Ma migrare è un reato?

Preoccupazione dei Valdesi per le norme del “pacchetto sicurezza”

Roma (NEV), 3 settembre 2008 – Il Sinodo delle chiese valdesi e metodiste – Torre Pellice (TO), 24-29 agosto – ha dedicato particolare attenzione ai temi sociali quali le politiche migratorie, i diritti civili e la laicità dello Stato.
Con un ordine del giorno approvato a larghissima maggioranza, il Sinodo ha espresso preoccupazione per le norme contenute nel cosiddetto “pacchetto sicurezza”. Facendo riferimento al testo biblico: “Ero straniero e mi avete accolto… quello che avete fatto a uno di questi ultimi, lo avete fatto a me”, i deputati sinodali hanno denunciato l'idea che l'immigrazione clandestina possa diventare reato. “Vogliamo affermare con forza che migrare non è un crimine”, si legge nell'ordine del giorno, dove il Sinodo auspica che “il Governo e il Parlamento del nostro Paese, che ha una tradizione di emigrazione non lontana nel tempo, sappiano rispettare i principi di solidarietà e di tutela dei più deboli già sanciti nella nostra Costituzione”.
In particolare è stata denunciata l'apertura di nuovi CIE (Centro di identificazione e espulsione), ma anche il prolungamento a 18 mesi del cosiddetto “trattenimento” in questi luoghi “in cui sono sospesi i diritti umani”. Denunciati anche “gli ostacoli posti alla regolarizzazione di chi sul territorio già vive e lavora, e le restrizioni al ricongiungimento famigliare che faciliterebbe la piena integrazione degli stranieri presenti in Italia”.
“Siamo sconcertati per il clima di discriminazione creatosi nei confronti degli immigrati – ha dichiarato nel corso di una conferenza stampa il pastore Massimo Aquilante, presidente dell'Opera per le chiese evangeliche metodiste in Italia (OPCEMI) -. Siamo però convinti – ha proseguito – che le chiese debbano essere una voce a sostegno dei diritti degli immigrati e costituiscano uno spazio nel quale vivere una vera e profonda integrazione”. Aquilante ha inoltre lamentato la mancanza di una legge organica sulla libertà religiosa nel nostro paese: “E' inaccettabile il fatto che certe persone vengano trattate come se non fossero portatrici di diritti sanciti dalla Costituzione e internazionalmente riconosciuti”.

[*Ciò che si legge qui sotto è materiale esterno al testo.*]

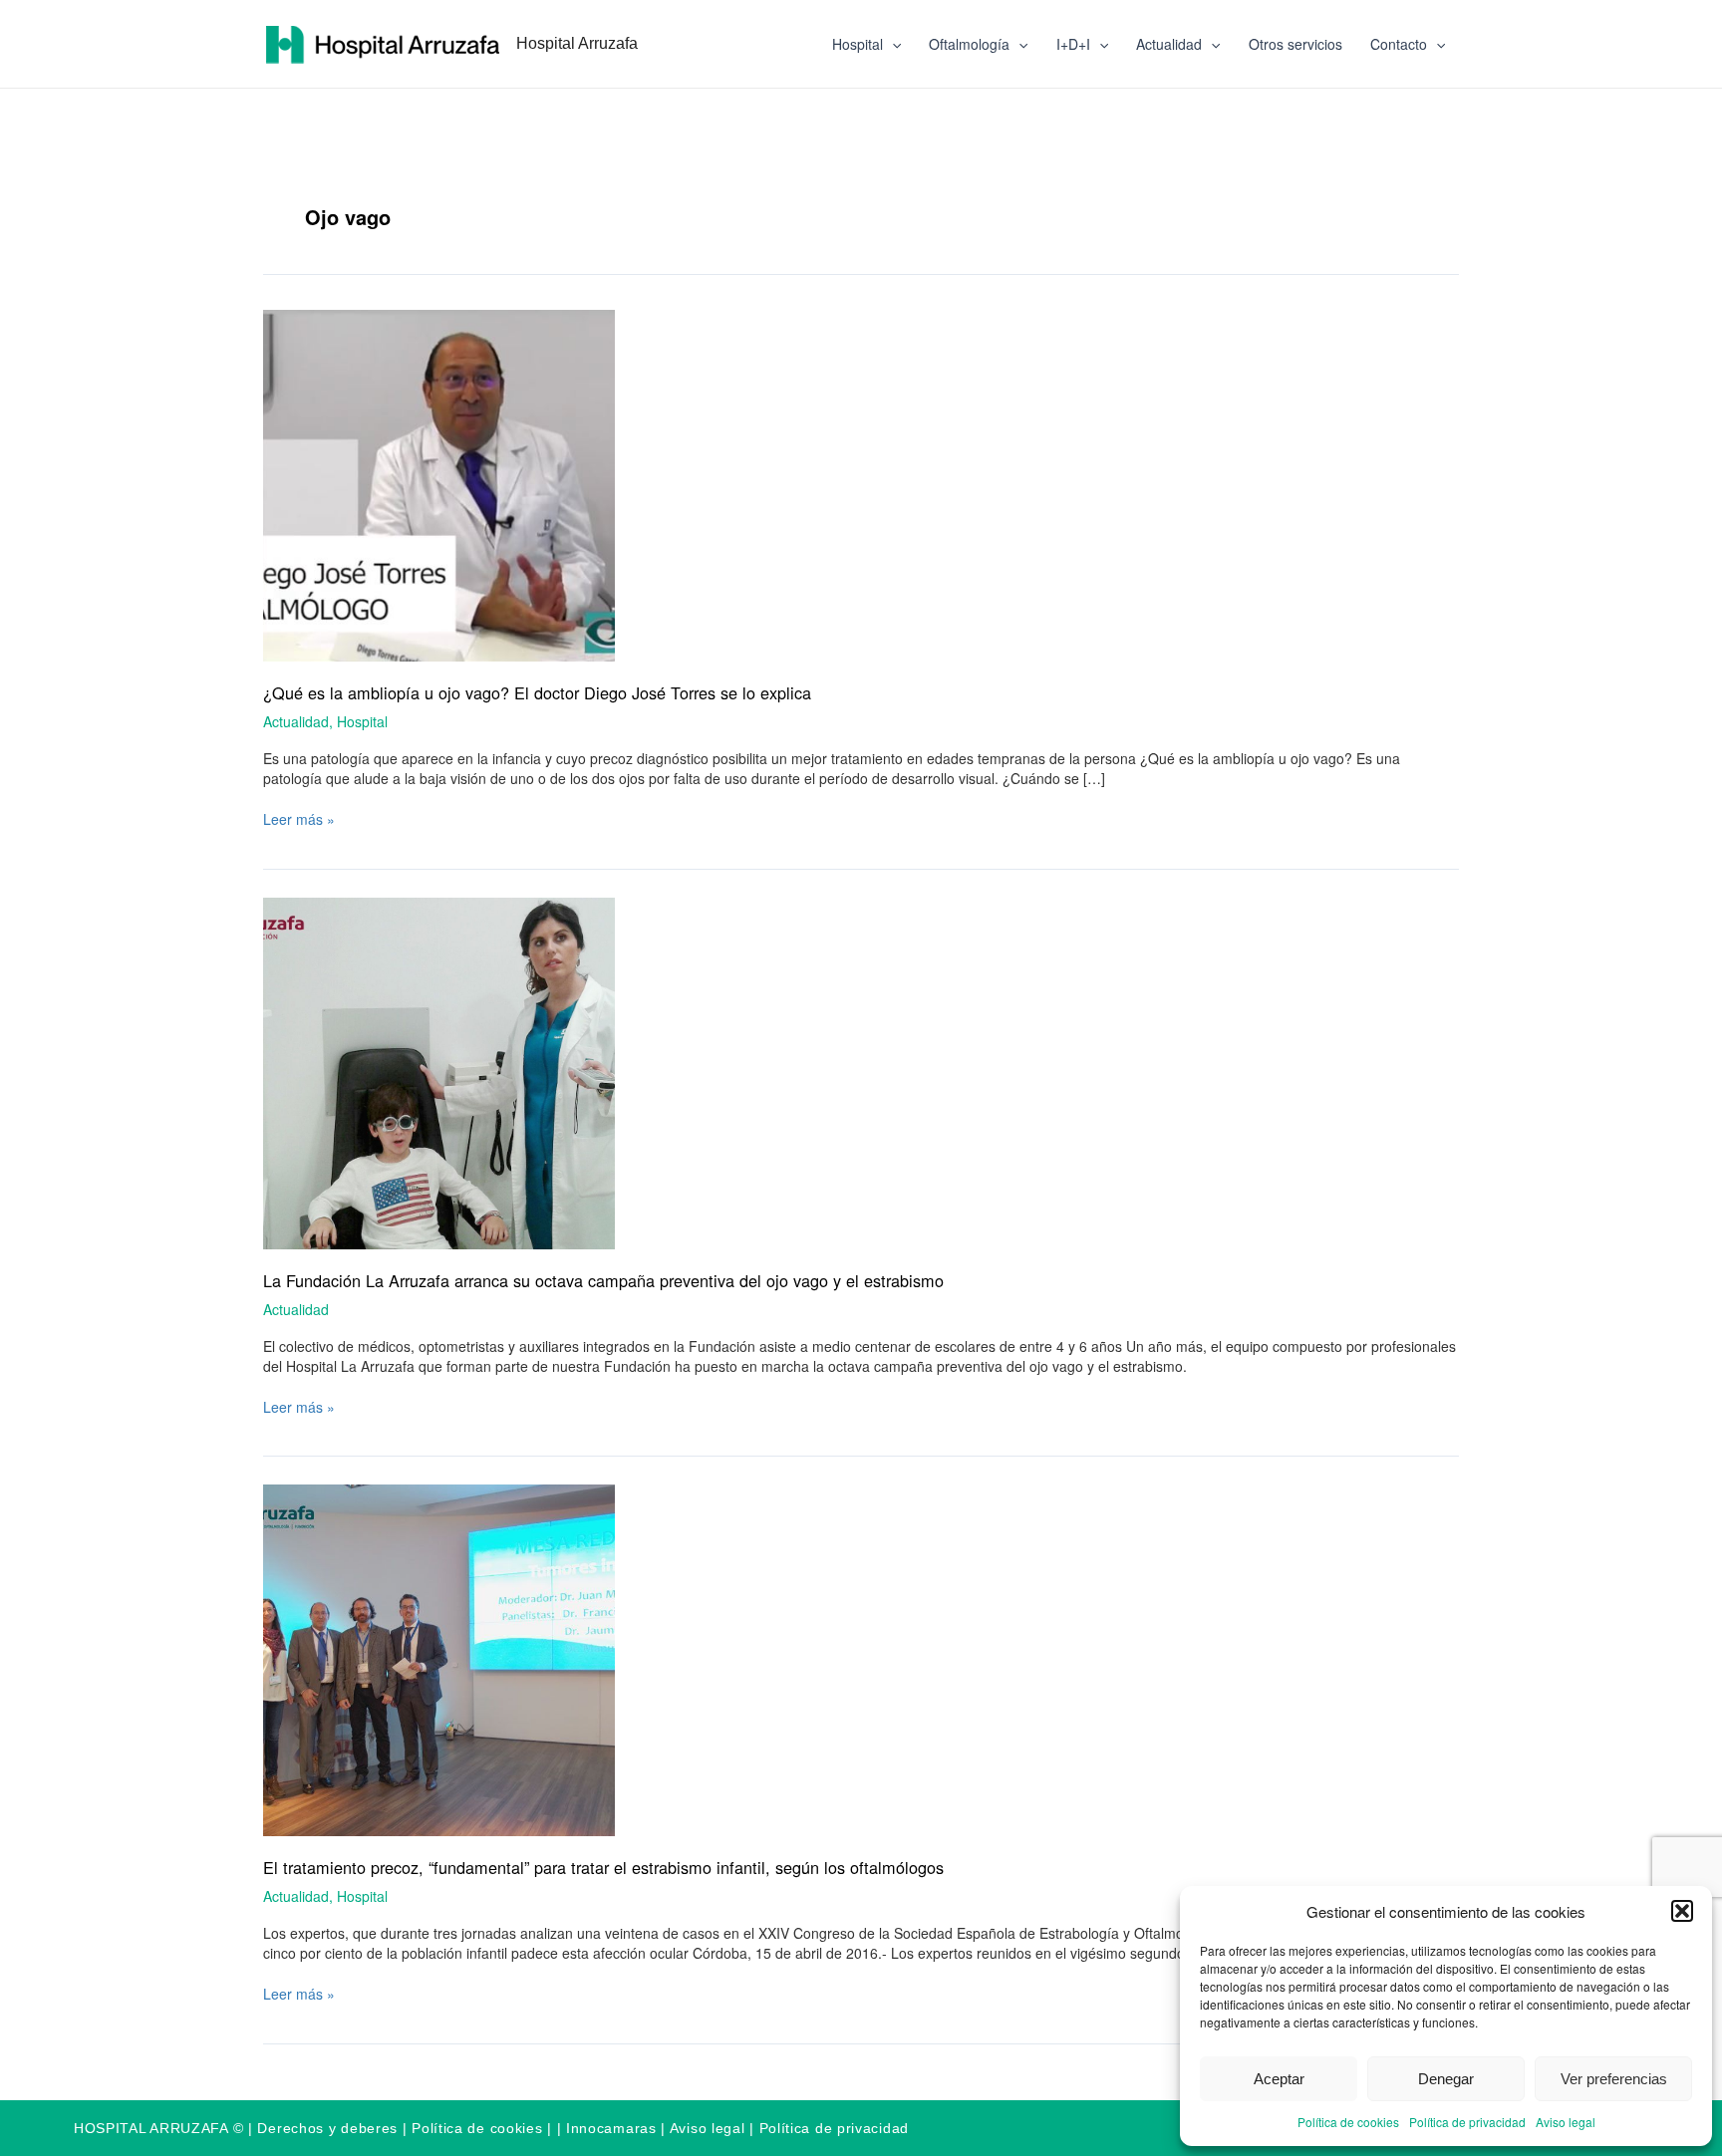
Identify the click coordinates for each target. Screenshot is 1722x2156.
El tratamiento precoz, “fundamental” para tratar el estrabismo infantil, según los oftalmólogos (603, 1867)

“Da anni le nostre comunità vivono esperienze di multiculturalità e multietnicità, situazioni in continuo movimento che, certo, rappresentano una sfida, ma arricchente e soprattutto percorribile – ha affermato la pastora Mirella Manocchio durante la conferenza stampa -. Se è possibile l'integrazione degli immigrati nelle nostre comunità evangeliche italiane, allora lo deve essere anche nella società” – ha aggiunto Manocchio, impegnata in prima linea nell'integrazione di ghanesi evangelici nelle città di Udine e Pordenone.